Machine learning helps automate development and testing processes. A crucial part of testing is test maintenance – something that is a necessity to keep tests concurrent with software. This can be particularly time-consuming for areas that change frequently, such as UI testing. Machine learning processes can not only help to generate self-healing tests that cut down on maintenance time, but they can also highlight areas of code most in need of testing.

This increases the value of tests in a test suite. Machine learning processes can offer insights that help optimize testing and test coverage. Rather than a scattershot approach that tests everything, machine learning instead provides developers with data-driven insights into where tests are most valuable as part of the decision-making process.

The future of machine learning and software development

Machine learning is a relatively recent and rapidly-innovating addition to software development. The models used and their applications are constantly changing and improving, particularly as they are becoming more widely used and embedded in a range of different processes. As more processes in software development become automated, these machine learning tools will be entrusted with greater decision-making powers.

Currently, machine learning processes are mainly used as an aid in the decision-making process.
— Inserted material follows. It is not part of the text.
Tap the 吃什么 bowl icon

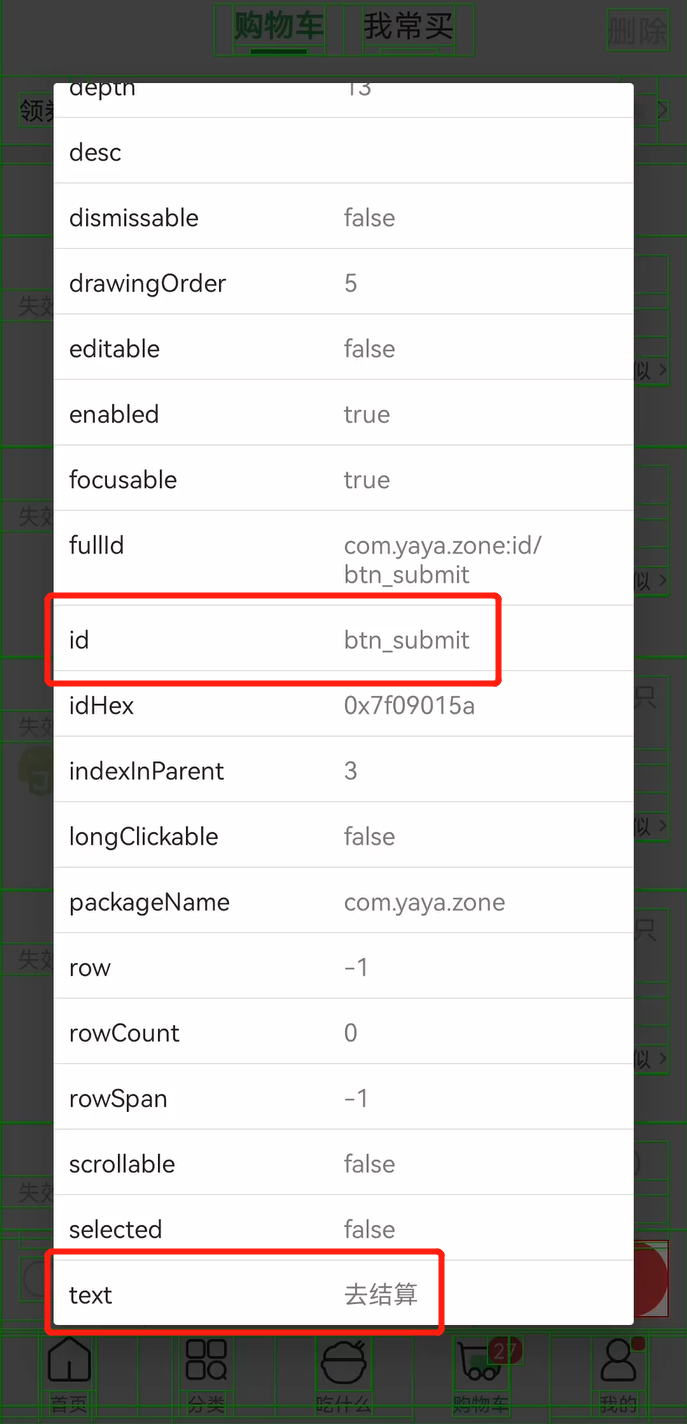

They can flag suspected errors, predict potential bugs, and provide valuable insights, but the decision of what to do with this information is still typically left to a human being. This is partly an issue of trust and partly of tradition. Many processes in software development and deployment rely on human intervention because that is how it has always been.

Looking ahead to the future of machine learning and software development, the algorithms that power the machine learning processes will only become more refined, and the models generated will further improve based on more data and more fine-tuned analysis. It seems inevitable that more of these processes will be empowered with the ability to automatically make more significant decisions based off the results of its own analysis.

It is possible that one day, developers will not need to write tests for the code they create. Instead, tests will automatically be generated as code is written, and predictive analysis will inform the developer whether the code written will have the desired effect on a codebase before it is even committed.